◆ Dataset excerpts
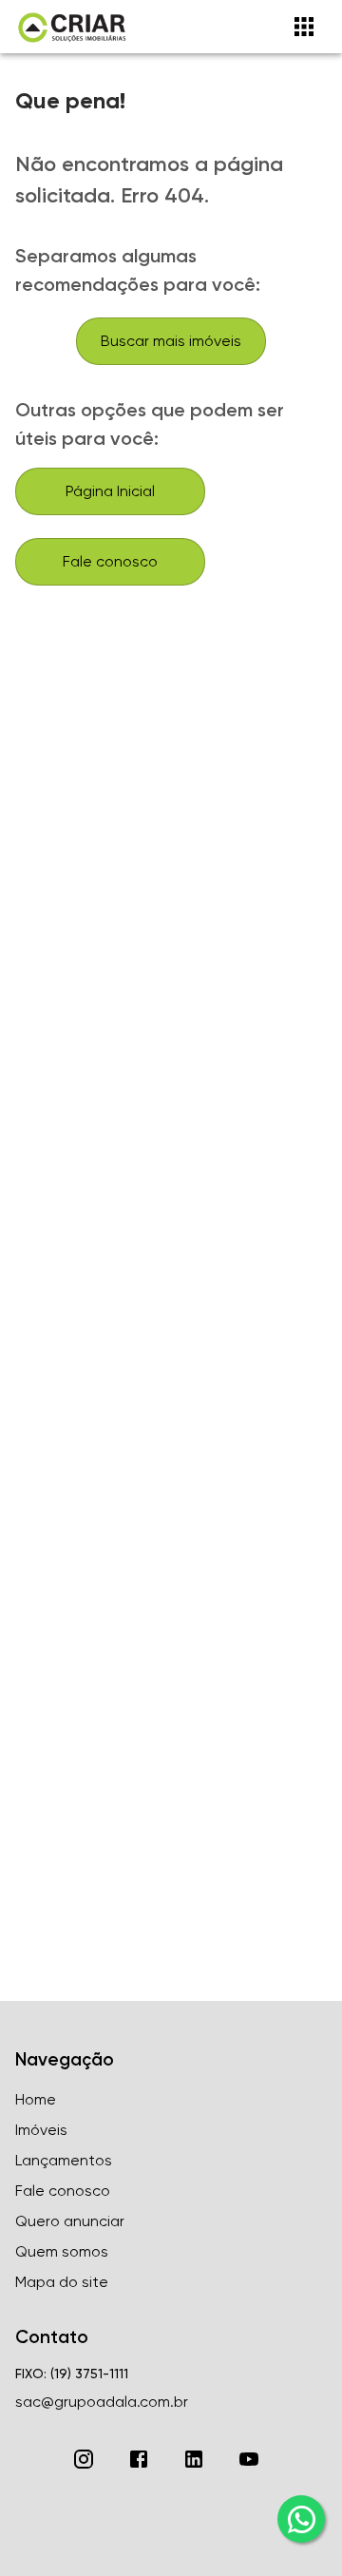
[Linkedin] (194, 2459)
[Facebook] (139, 2459)
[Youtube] (249, 2459)
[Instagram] (83, 2459)
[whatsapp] (301, 2519)
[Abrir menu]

◆ Work to complete
Would you write out the data exactly, with no pictures in the copy?

◆ Expected output
[Linkedin] (194, 2459)
[Facebook] (139, 2459)
[Youtube] (249, 2459)
[Instagram] (83, 2459)
[whatsapp] (301, 2519)
[Abrir menu]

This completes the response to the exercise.